» **Task prompt**
Reproduce exactly the lines from the start of the records through the line containing "The image size is (1209, 2426).", both included. Leave the pictures out.

Records drawn from a dataset
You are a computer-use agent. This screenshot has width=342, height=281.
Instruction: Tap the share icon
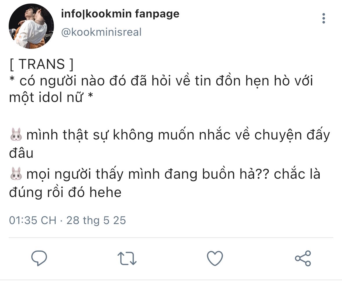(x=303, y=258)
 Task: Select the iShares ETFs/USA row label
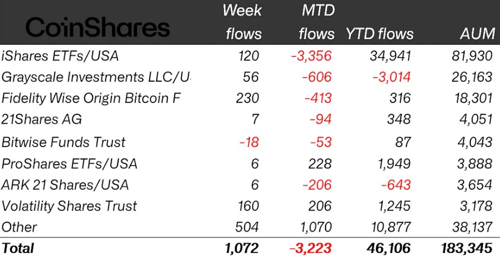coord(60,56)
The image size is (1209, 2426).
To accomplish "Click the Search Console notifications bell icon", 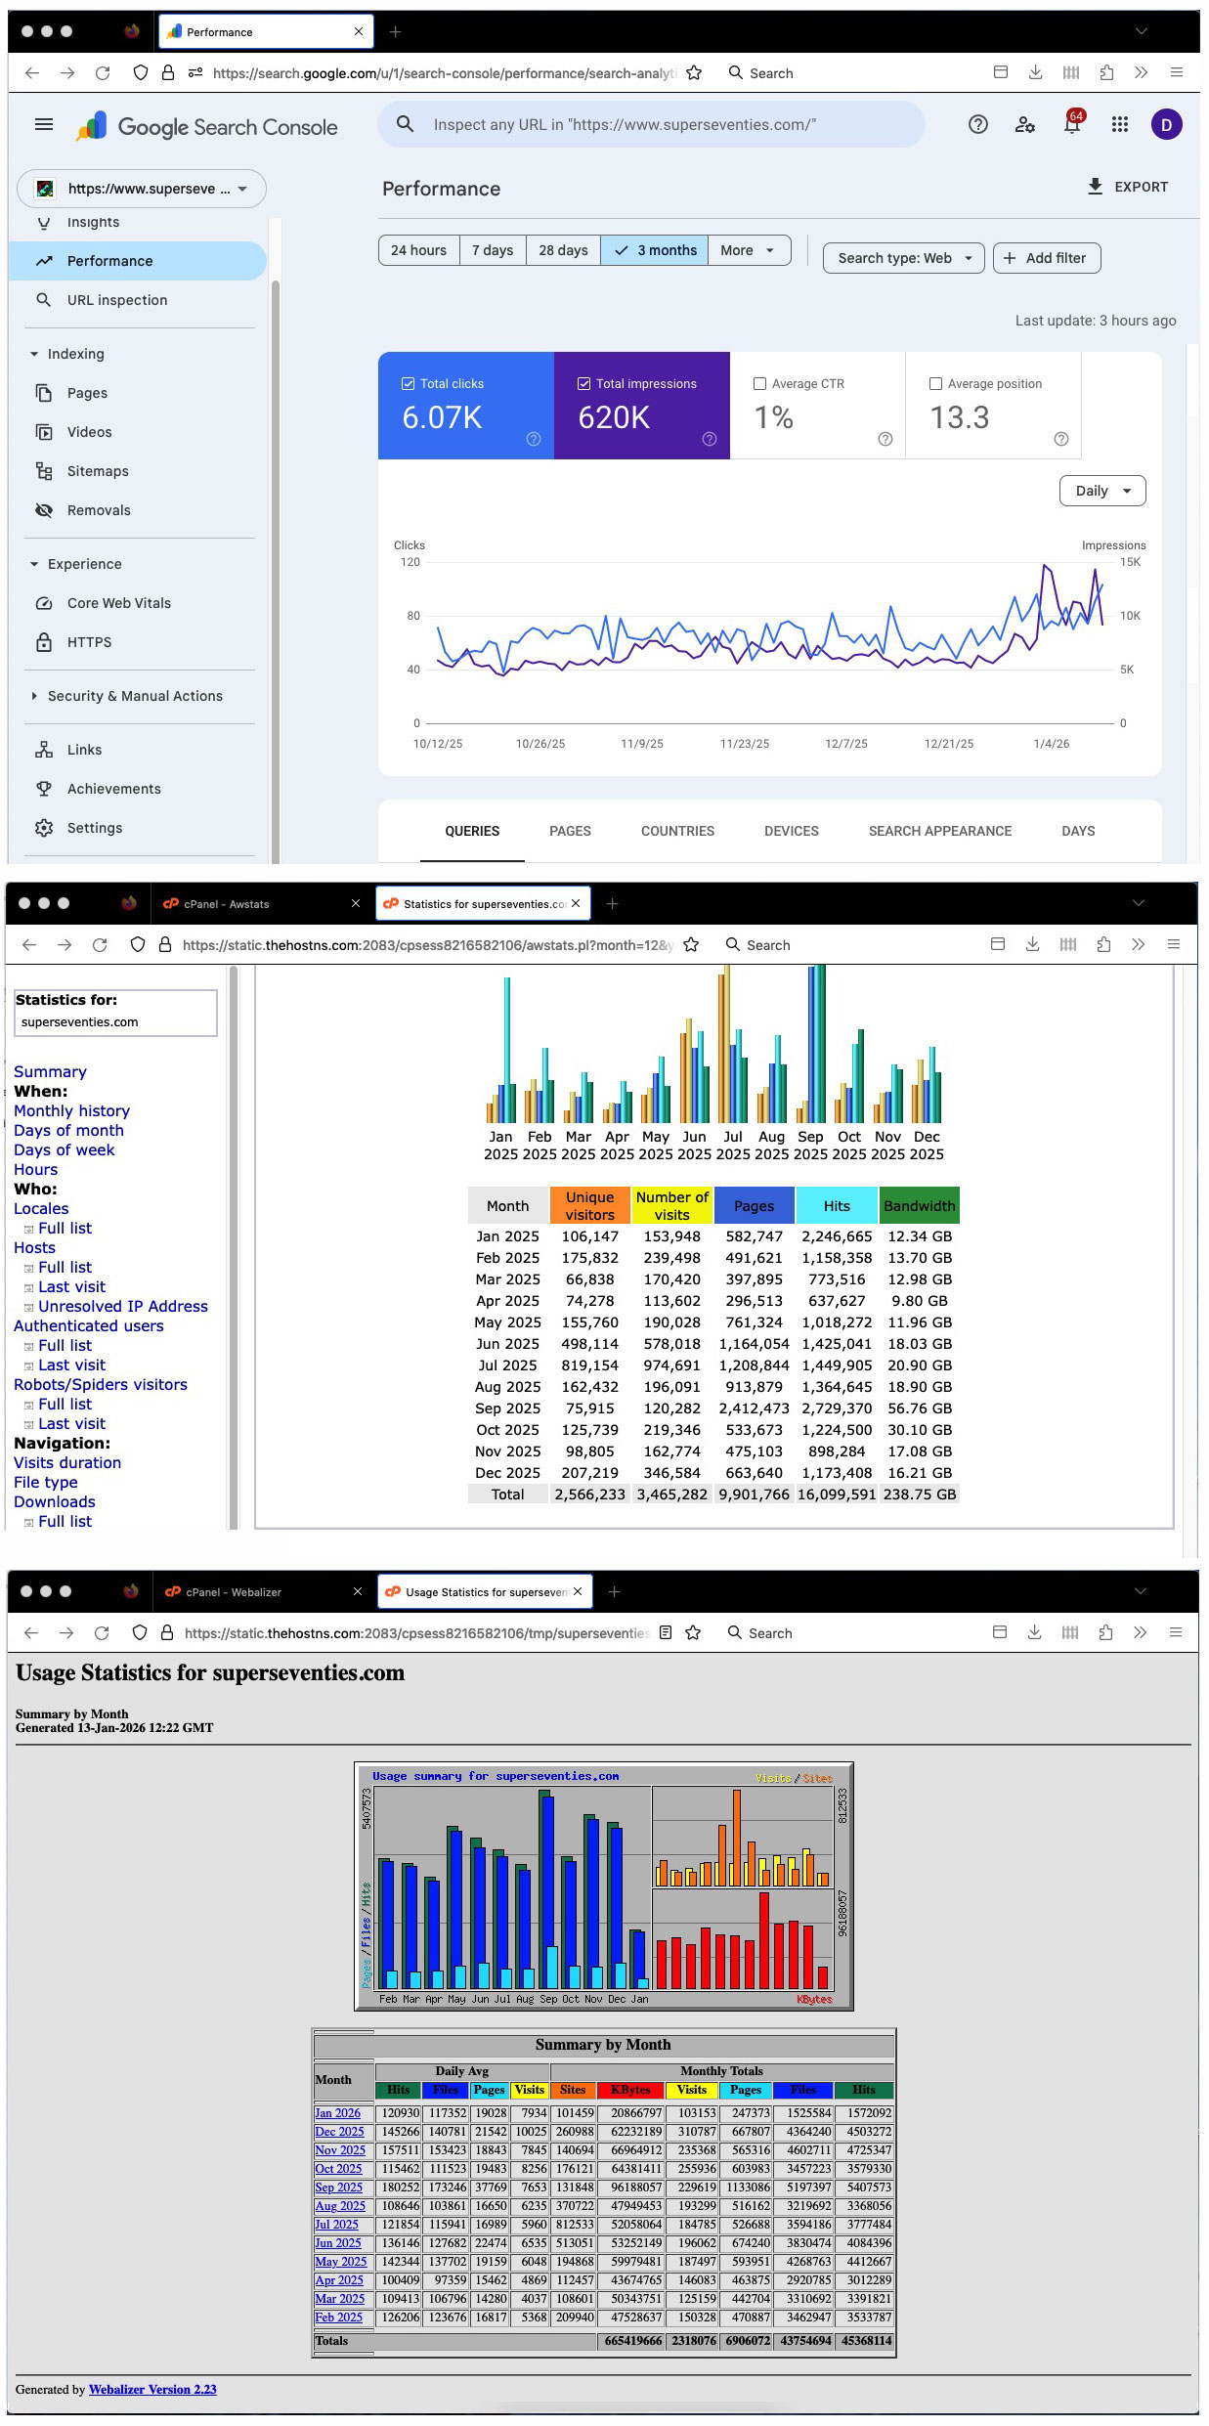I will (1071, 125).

» **Solution for this exercise**
You are a computer-use agent. This screenshot has width=342, height=281.
Instruction: Tap the share icon
(x=303, y=258)
 Task: Select the iShares ETFs/USA row label
coord(60,56)
The image size is (1209, 2426).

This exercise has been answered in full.